Posted by Peter Cuthbertson | 14:20 | Permanent Link |
 

He's had forty years' worth of chances - Arafat must go

WHEN DONALD RUMSFELD dared combine historical fact with common sense on the Middle East earlier this week, terrorist sympathisers were outraged. But in hearing this plain speaking, Israel's Prime Minister rightly sees the opportunity to take a step towards lasting peace:

Ariel Sharon, the Israeli prime minister, has stepped up his verbal attacks on Yasser Arafat, the Palestinian leader, saying he was the head of a "murderous gang" which must be removed before fighting could end.

Sharon is of course right. You can have peace on democratic terms, or you can have it on terrorist terms, with your people being murdered every day. No good leader can accept the latter. In rejecting Ehud Barak's peace plan to give 97% of the "occupied terroritories" to a Palestinian State, Yasser Arafat made clear that peace on terrorist terms was the only peace on offer, making the present conflict inevitable.

In a brilliant and moving speech last May, Benjamin Netanyahu talked of how he made peace with Jordan. He and King Hussein wept together with the families of the victims of a recent Jordanian blunder, and peace came. Negotiations can achieve such solutions in the case of reasonable leaders like Hussein. But they cannot work in the case of butchers like Arafat, who instead of working to end the murders, names public squares after the murderers. Saddam must go for the security of the United States, but Arafat must go for the security of Israel. Without the destruction of both, peace in the Middle East is impossible.

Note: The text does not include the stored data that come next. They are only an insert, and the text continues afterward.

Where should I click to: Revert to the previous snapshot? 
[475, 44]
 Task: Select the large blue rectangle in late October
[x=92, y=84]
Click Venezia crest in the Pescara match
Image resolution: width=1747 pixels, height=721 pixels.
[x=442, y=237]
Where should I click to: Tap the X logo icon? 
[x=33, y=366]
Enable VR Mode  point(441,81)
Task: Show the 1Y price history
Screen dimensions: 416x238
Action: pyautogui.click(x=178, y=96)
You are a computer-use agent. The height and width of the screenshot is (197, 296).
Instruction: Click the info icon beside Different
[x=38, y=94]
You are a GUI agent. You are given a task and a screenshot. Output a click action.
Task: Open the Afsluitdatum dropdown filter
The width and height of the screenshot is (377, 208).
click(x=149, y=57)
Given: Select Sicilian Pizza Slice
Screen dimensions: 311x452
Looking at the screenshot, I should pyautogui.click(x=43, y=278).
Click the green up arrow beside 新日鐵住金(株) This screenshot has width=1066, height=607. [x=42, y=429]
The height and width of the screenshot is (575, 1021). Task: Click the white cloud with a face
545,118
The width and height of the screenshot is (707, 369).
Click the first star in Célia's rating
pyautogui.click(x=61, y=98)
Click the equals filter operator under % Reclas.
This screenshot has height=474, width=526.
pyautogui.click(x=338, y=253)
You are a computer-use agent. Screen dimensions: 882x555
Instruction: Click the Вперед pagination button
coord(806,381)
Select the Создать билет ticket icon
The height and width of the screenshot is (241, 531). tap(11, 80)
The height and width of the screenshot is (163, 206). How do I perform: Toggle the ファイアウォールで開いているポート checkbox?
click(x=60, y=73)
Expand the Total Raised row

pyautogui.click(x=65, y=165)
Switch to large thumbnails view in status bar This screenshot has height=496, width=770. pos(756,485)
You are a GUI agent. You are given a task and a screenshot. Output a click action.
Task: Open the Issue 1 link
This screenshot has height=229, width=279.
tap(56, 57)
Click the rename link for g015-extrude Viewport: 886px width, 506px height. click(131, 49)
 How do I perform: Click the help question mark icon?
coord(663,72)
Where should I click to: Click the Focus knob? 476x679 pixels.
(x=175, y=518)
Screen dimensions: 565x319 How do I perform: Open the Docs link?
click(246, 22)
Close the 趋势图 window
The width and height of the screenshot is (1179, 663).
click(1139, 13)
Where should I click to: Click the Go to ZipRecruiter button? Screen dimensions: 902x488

Posted by Peter Cuthbertson | 12:49 | Permanent Link |
 

The diplomatic battle is between idealism and realism, and this is no time for wishful thinking

IN A LENGTHY report today, The Daily Telegraph looks at the radically different outlooks that motivate European and American leaders:

"It is time to stop pretending that Europeans and Americans share a common view of the world, or even that they occupy the same world. On the all-important question of power - the utility of power, the morality of power - American and European perspectives are diverging.
... America's unparalleled military strength has predictably given it a greater propensity to use force and a more confident belief in the moral legitimacy of power. Europe's relative weakness has produced an aversion to force as a tool of international relations.
Europeans today, like Americans 200 years ago, seek a world where strength doesn't matter so much, where unilateral action by powerful nations is forbidden, where all nations regardless of their strength are protected by commonly agreed rules of behaviour.
For many Europeans, progress toward such a world is more important than eliminating the threat from Saddam Hussein."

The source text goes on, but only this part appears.